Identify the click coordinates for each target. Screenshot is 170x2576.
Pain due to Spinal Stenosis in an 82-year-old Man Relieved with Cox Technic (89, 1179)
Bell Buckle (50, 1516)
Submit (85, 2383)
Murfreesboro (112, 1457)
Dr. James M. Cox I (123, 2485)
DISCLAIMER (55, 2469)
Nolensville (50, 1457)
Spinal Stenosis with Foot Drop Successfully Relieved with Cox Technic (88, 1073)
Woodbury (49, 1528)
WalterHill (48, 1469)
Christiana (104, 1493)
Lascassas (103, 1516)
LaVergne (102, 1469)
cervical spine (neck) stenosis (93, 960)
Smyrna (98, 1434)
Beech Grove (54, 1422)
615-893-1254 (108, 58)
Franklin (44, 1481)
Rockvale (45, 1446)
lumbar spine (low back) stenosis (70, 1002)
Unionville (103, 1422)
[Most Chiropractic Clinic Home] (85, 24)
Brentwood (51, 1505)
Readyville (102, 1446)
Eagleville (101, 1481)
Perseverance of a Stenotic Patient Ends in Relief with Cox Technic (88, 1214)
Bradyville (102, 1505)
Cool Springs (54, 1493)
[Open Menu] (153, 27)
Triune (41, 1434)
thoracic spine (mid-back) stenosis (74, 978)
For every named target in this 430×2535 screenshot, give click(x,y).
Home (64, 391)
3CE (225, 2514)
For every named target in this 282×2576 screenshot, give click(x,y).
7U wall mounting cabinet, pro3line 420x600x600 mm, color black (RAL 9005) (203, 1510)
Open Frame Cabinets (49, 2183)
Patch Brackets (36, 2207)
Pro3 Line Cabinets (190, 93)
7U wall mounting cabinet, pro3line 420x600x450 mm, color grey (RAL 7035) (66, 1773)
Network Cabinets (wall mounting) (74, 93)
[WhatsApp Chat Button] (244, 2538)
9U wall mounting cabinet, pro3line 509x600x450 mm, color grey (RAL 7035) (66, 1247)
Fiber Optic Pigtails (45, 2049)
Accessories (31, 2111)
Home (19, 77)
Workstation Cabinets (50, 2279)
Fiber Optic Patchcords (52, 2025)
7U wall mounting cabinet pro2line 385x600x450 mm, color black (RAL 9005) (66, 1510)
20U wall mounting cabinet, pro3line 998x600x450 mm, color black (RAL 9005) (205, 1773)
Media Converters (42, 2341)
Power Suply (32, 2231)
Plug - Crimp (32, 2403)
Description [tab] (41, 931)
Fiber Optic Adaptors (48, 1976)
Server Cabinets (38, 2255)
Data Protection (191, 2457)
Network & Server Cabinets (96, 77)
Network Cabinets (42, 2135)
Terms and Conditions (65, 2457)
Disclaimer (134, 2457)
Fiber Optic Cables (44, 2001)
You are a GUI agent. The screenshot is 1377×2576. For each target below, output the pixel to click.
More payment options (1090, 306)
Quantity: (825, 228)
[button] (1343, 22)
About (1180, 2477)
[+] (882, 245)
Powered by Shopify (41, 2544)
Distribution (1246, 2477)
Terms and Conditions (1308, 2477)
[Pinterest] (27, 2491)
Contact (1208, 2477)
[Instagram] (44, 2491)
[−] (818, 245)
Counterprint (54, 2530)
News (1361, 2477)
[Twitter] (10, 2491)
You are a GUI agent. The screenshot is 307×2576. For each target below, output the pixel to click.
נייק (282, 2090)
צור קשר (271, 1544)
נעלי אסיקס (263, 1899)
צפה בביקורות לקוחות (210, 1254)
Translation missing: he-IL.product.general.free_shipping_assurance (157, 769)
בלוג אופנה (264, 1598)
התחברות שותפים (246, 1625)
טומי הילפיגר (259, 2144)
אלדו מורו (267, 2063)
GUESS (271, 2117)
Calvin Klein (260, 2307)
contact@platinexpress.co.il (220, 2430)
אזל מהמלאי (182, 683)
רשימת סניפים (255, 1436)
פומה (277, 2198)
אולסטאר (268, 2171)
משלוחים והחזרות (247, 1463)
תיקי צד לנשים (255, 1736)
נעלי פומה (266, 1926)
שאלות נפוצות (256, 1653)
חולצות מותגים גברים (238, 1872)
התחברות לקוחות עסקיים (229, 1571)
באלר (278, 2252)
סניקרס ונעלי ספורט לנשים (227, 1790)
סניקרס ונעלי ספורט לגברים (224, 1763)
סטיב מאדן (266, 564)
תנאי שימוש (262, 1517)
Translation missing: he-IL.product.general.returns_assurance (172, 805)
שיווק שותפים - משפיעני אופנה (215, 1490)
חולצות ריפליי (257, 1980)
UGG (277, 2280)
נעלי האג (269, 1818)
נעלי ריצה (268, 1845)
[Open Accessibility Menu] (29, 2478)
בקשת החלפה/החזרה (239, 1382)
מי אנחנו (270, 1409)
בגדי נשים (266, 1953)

· · · ·

→ EXERCISE: Your task is to restate, word for word, each line from the one that includes "נעלי האג (269, 1818)" to the end of the records, with both ends included and nothing else.

→ ANSWER SECTION:
נעלי האג (269, 1818)
נעלי ריצה (268, 1845)
[Open Accessibility Menu] (29, 2478)
בקשת החלפה/החזרה (239, 1382)
מי אנחנו (270, 1409)
בגדי נשים (266, 1953)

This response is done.